ESI offers a program that trains chauffeurs in all aspects of executive protection. “The course is a combination of home study and resident training. The students are taught basic executive protection, bomb identification, electronic security detection, defensive driving, defensive shooting, and observational psychology. The course takes six to 12 months to complete,” Braunig explains.
Bruce Cullett, ESI student and private chauffeur for General Electric, believes that the best thing he has gotten from the course is, “doing the correct thing without having to think about it. I have encountered certain driving situations where the training has helped me avoid an accident, but haven’t yet been involved in a security situation.”
Even operators that don’t own armored limousines have to occasionally undergo certain security procedures. Greg Golubin of Manhattan DC Executive in Washington, DC, has to submit his vehicles to security checks by the Secret Service when he is transporting government dignitaries. “They do bomb sweeps and use dogs and electronic equipment to check the cars if the job is going through the White House,” he says.
Certain clients of Golubin will request extra security protection. “Corporate heads of international corporations will request that we hire a special security contingent. I usually hire off-duty policemen. They will drive in convoys including a lead car and follow car. Additionally, with some of our clients the Secret Service, State Department, or local police will sweep the car for bombs,” he adds.
“This type of security is necessary these days. There are more and more threats against corporate executives. Radical groups from overseas are causing trouble in this country, even in the cities — young kids are walking around carrying guns,” Cullett states.
Armoring Levels Vary With Threat
When purchasing an armored vehicle, the real versus perceived level of threat must be examined in order to get a car that will provide the proper level of protection.
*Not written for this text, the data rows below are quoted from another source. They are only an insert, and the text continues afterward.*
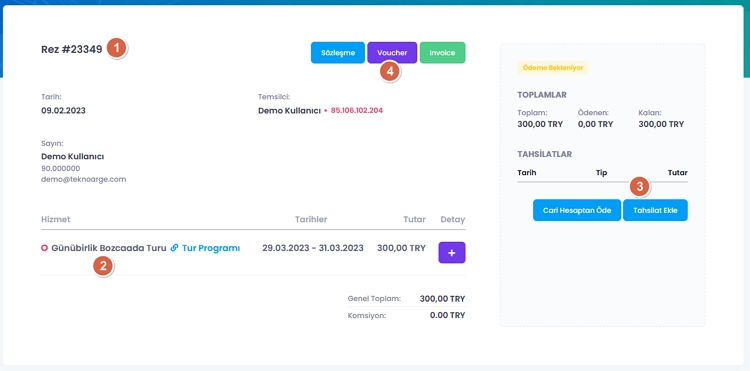This screenshot has width=750, height=371.
Task: Click the Tarihler column header
Action: 311,219
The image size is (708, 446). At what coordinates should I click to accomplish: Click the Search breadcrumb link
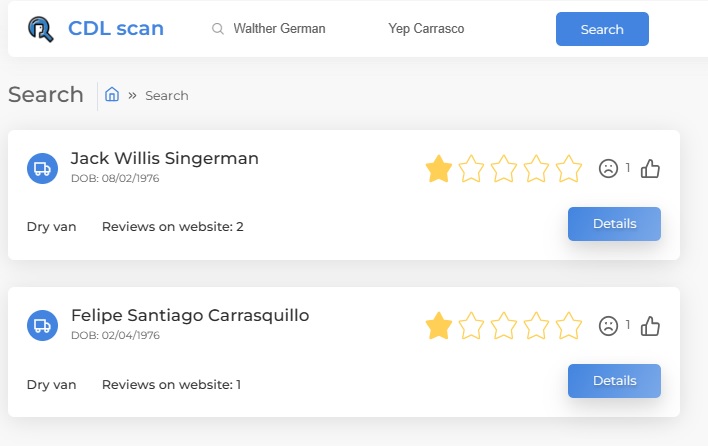click(x=167, y=96)
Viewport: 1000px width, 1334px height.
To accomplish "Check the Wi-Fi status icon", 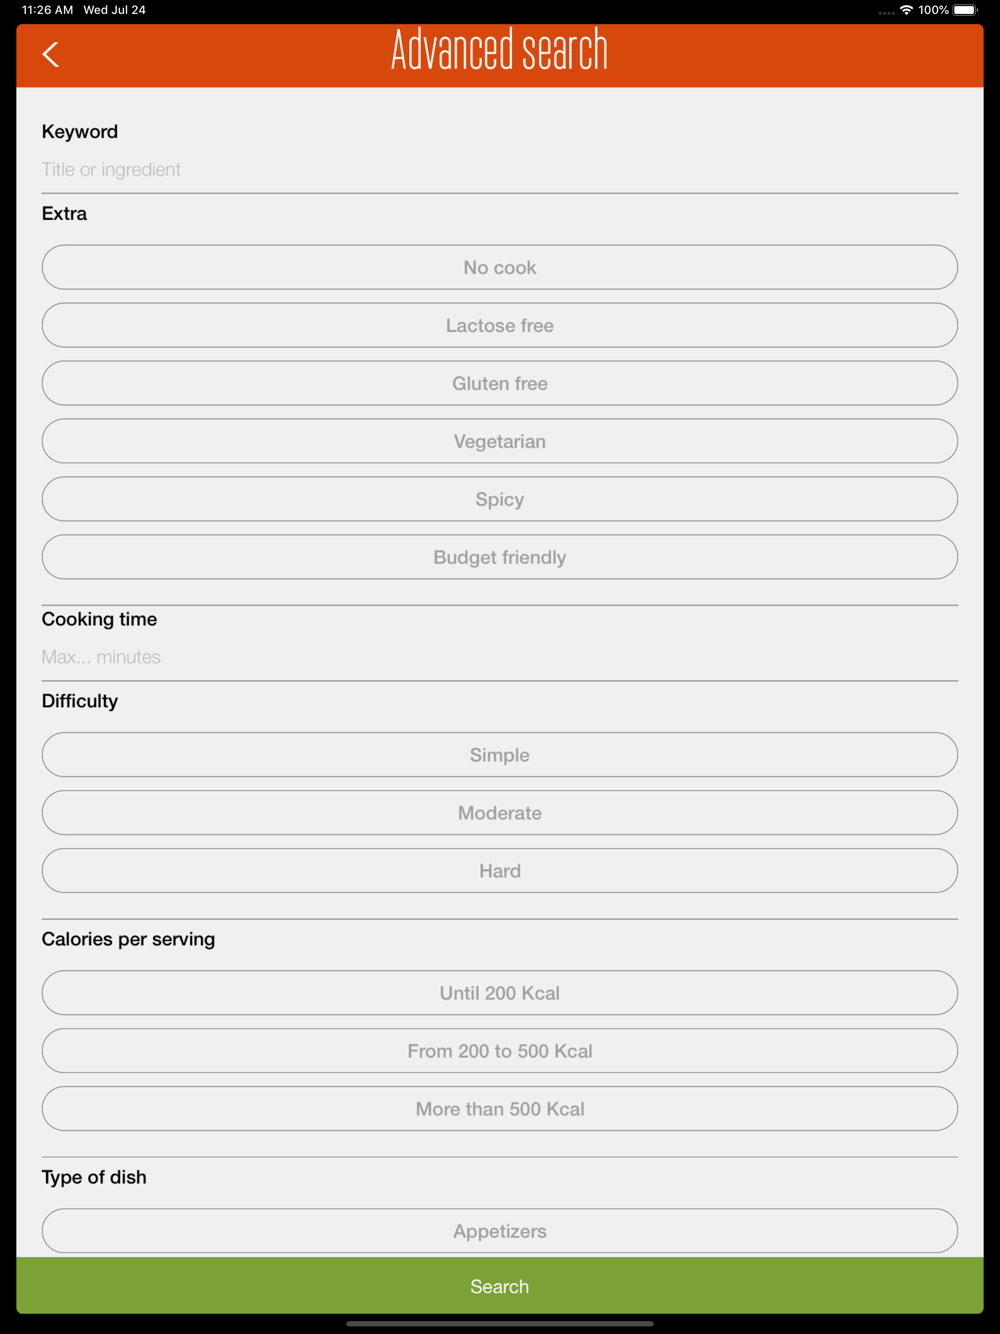I will [906, 10].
Armored cars can be purchased equipped with different levels of protection designed to stop certain caliber weapons The level of armoring you need is determined by the type of weapon you want to protect against The levels of protection are:
Level II — This will stop high-power small arms, such as a 357 magnum or 9 millimeter handgun.
Level III — This will stop the above weapons, plus superpower small arms such as a 44 magnum, 12-gauge, or 30 caliber carbine.
Level IV — This will stop the above weapons, plus high-power rifles and M-1 carbines, such as 30.06 military ball ammunition.
Level V — This will stop the above weapons, plus superpower military rifles.
Level VI — This will stop the above weapons, plus high-velocity military rifles.
Level VII — This will stop the above weapons, plus armor-piercing weapons.
Richard Cooley, president of Executive Professional Chauffeuring School in Los Angeles, CA, helped provide information on vehicle armoring for this article.